Someone is using the SambaCry vulnerability to install a backdoor trojan on Linux devices running older versions of the Samba file-sharing server.
According to experts from Trend Micro, most of the attacks have targeted network-attached storage (NAS) appliances, some of which ship with the Samba server to provide file-sharing interoperability between different operating systems.
SHELLBIND backdoor deployed via SambaCry exploit
The malware, nicknamed by researchers SHELLBIND, leverages a vulnerability named SambaCry (or EternalRed) that was publicly disclosed at the end of May 2017.
The vulnerability — CVE-2017-7494 — affects all versions of the Samba software released in the last seven years, from version 3.5.0 onwards.
Two weeks after the Samba team patched its software and vulnerability details became public, someone used SambaCry to infect Linux servers and install a cryptocurrency miner named EternalMiner.
SHELLBIND opens a backdoor on port 61422
Attacks spreading EternalMiner continued in the last month, but earlier today, Trend Micro released a report about the new SHELLBIND malware that was also spotted dropped as the final payload in attacks leveraging SambaCry exploits.
According to researchers, SHELLBIND is a simple backdoor trojan that allows attackers to open a remote shell on infected devices.
The trojan is configured to alter local firewall rules and open TCP port 61422, so the attacker can connect to compromised devices.

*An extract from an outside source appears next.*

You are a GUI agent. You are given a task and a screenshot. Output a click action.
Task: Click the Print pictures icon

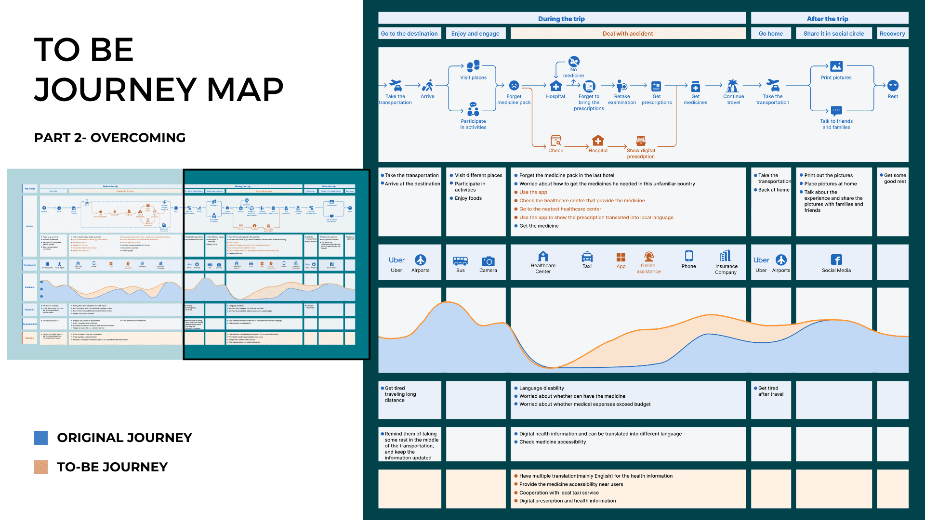pyautogui.click(x=836, y=66)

SHELLBIND informs its author that it infected a new device by pinging a server located at 169[.]239[.]128[.]123 via port 80. The malware author extracts new IPs from server logs and manually connects to each infected host via port 61422.
Access to SHELLBIND’s shell is password protected. The password was hard-coded in the trojan’s code and is “Q8pGZFS7N1MObJHf”.

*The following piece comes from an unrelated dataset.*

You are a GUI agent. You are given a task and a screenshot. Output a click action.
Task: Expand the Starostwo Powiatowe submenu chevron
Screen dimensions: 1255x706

SHELLBIND most likely used for data theft
Compared to EternalMiner, which targeted mainly Linux servers, SHELLBIND was spotted mainly on NAS devices, albeit it also infected other types of IoT equipment running vulnerable Samba versions.

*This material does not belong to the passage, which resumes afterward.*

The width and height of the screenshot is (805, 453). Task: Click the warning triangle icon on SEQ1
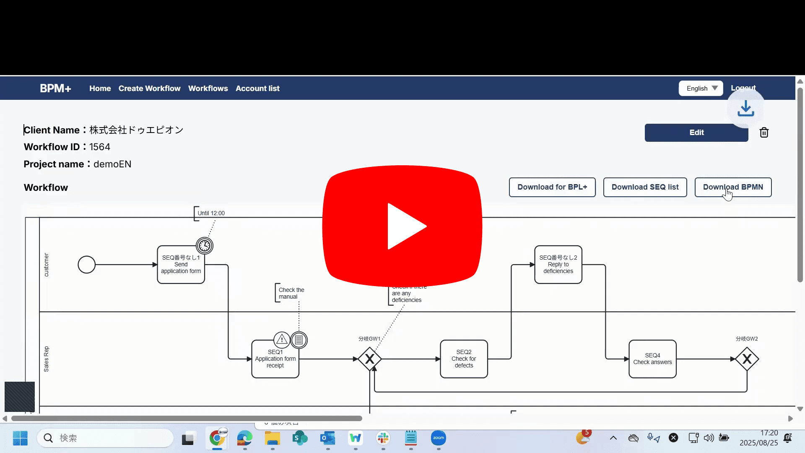click(x=282, y=339)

Based on the malware’s features and the nature of its targeted attacks, it’s safe to speculate that a threat actor is looking for data to steal and possibly sell on underground hacking forums, or use to hold companies for ransom.
This event is not the first security incident affecting NAS devices. Earlier in the year, security researcher Zenofex discovered several vulnerabilities affecting several WD MyCloud NAS device models.
In September 2016, a malware variant named Mal/Miner-C (also known as PhotoMiner) infected Seagate NAS devices and used them to mine for the Monero cryptocurrency.